Le Président de la République, chef des armées, gère son domaine réservé : l’armée. Comme ses prédécesseurs, il l’envoie guerroyer sans prendre avis auprès de scientifiques ou de spécialistes civils sur les dangers de jouer à ce jeu.
Les interventions militaires sont décidées avant ou après un débat sans vote à l’Assemblée Nationale puisqu’on ne fait pas la guerre, mais des « opérations extérieures ». On ne « bombarde » pas, on procède à des « frappes ».
Nous avons là des régimes autistes aux réalités et aux conséquences de leurs décisions qui consistent à organiser un chaos permanent et déstabiliser des Etats forts dont les dirigeants, tout anciens-amis-dictateurs qu’ils soient, ne répondent plus aux attentes du moment.
En Libye, les suites de l’attaque par la coalition franco-britannique sont désastreuses. Aujourd’hui deux gouvernements se sont installés au nord du pays pendant que le sud est sous contrôle des milices islamistes qui participent et laissent libre cours et aux trafics d’armes, de stupéfiants et d’êtres humains.
La situation est identique au Nord Mali où la France refuse au gouvernement malien le dé- ploiement de son armée sur l’ensemble du pays. La France s’est faite marraine du MNLA. Elle lui offre une représentativité qu’il n’a pas dans les tribus touarègues qui ne sont pas elles-mêmes majoritaires dans le peuplement de la région, malgré ce qu’en disent nos grands médias.
Cette tactique va dans le droit fil de la tendance à la partition des Etats forts et à leur réorganisation sur des bases ethnico-politiques. Voir ce qui s’est produit au Sud Soudan où rien n’est réglé pour autant et le Nigéria, état puissant et riche, n’est pas à l’abri d’une même partition.
Depuis les indépendances, la France a fait 58 interventions militaires plus ou moins longues dans 23 pays d’Afrique. Pour des raisons nobles de « respect des accords de défense », « la protection des ressortissants français », « le maintien de la stabilité face au risque de chaos », « sécuriser le processus électoral », avec la dernière version : « l’ingérence humanitaire ».
Parmi les pays qui ont bénéficié de ces « bienfaits » : le Zaïre/RDC, le Tchad et Djibouti avec 6 interventions pour chacun d’eux, la Centrafrique avec 5 interventions, 3 en Côte d’Ivoire etc… pour la stabilité qu’on leur connaît.
François Hollande s’est attaché à compléter la longue liste des aventures guerrières françaises de ses prédécesseurs avec en apothéose l’opération Berkhane qui permet de positionner 3000 militaires français qui peuvent intervenir dans cinq pays du Sahel hors du commandement de l’ONU !

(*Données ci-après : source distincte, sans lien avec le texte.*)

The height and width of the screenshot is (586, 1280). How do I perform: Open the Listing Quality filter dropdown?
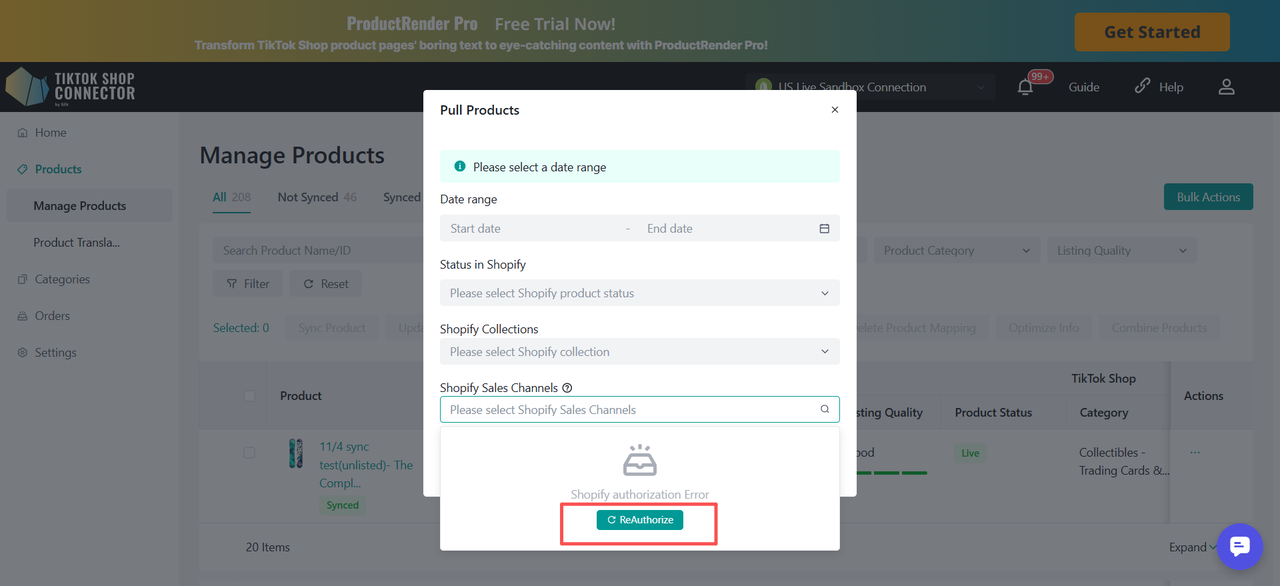click(x=1121, y=251)
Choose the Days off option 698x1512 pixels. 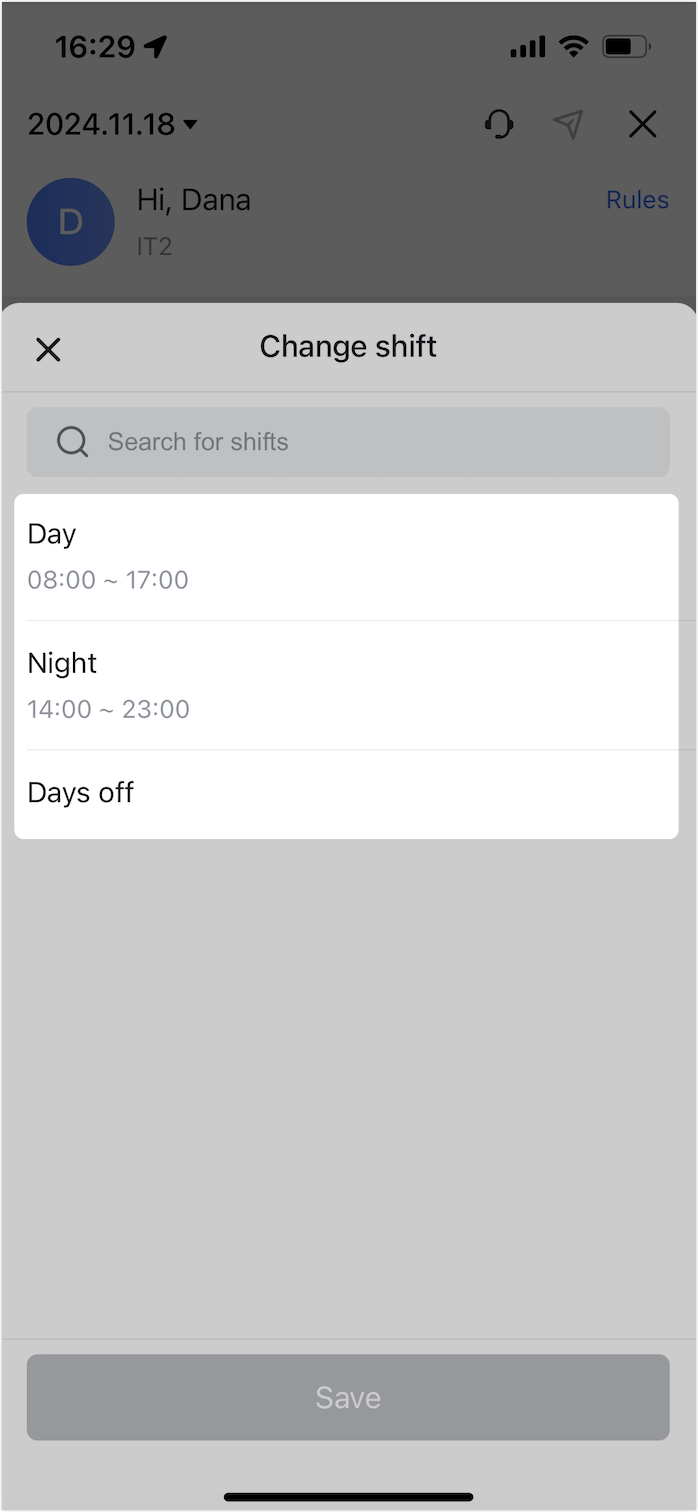tap(348, 792)
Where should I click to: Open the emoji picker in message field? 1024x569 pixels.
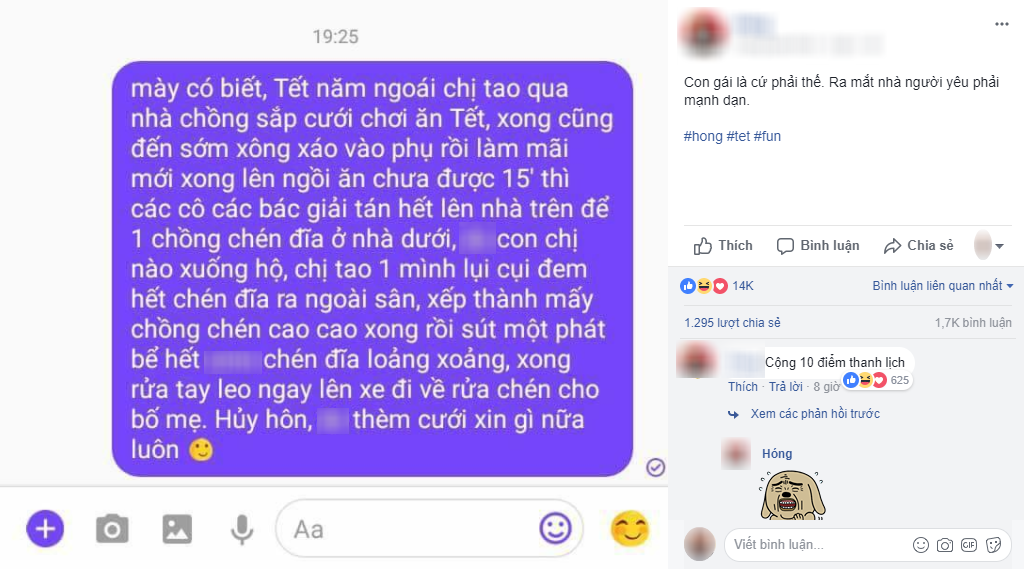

C’est enfin l’installation de fait d’une base française au Nord Mali, repoussée en son temps par Amadou Toumani Touré. L’annonce faite aux Maliens par François Hollande que la France n’a pas vocation à rester au Mali n’est pas prête de se réaliser. L’opération Berkhane est-t-elle le premier pas pour réaliser le vieux rêve de De Gaulle d’un Etat saharien ? Les immenses réserves minières du sous-sol au Nord du Mali et du Niger et celles du Sud algérien sont bel et bien dans le viseur.
L’Organisation Internationale de la Francophonie
Bras armé des multinationales, la Francophonie se définit elle-même « pour figurer le dispositif institutionnel organisant les relations entre les pays francophones ». Elle n’est pas seulement l’instrument de domination politique et culturelle, elle joue un rôle économique indéniable.
L’Observatoire de la Langue Française recense 274 millions de francophones sur les cinq continents : c’est un calcul à l’emporte pièce quand on sait que 1% des Malgaches parlent le français, désigné en langage populaire comme « la langue pour donner des ordres ». Tananarive a été désignée pour héberger le prochain forum de la Francophonie. C’est typiquement un choix économique utilisé pour épauler l’opération « Madagascar grenier de l’Océan Indien » gérée par la Commission de l’Océan Indien (COI) et censée produire ce qui est nécessaire aux autres pays de l’Océan Indien et ce que cette région exportera sous l’égide de la France vers les autres parties du monde.
L’OIF a sous ses ordres des outils comme l’Agence universitaire de la francophonie, TV5-monde, l’Association internationale des maires francophones, l’Université Senghor et les Instituts français qui existent dans chaque pays francophones et dans d’autres pays. C’est une belle couverture pour avancer les pions économiques sous prétexte de propositions et programmations culturelles et éducatives.
Toutes ces entités ont joué un rôle en réseau dans le coup d’Etat camouflé à Madagascar en 2009 pour les intérêts de Total. Idem en Côte d’Ivoire pour remettre Bolloré dans la course.
Rapport de la France avec les pouvoirs en place
Poursuite du soutien indéfectible à l’occupation coloniale du Sahara occidental par le royaume du Maroc, avec le blocage au Conseil de Sécurité de l’ONU de charger la MINURSO de la surveillance des droits de l’homme comme toutes les missions de maintien de la paix de l’ONU.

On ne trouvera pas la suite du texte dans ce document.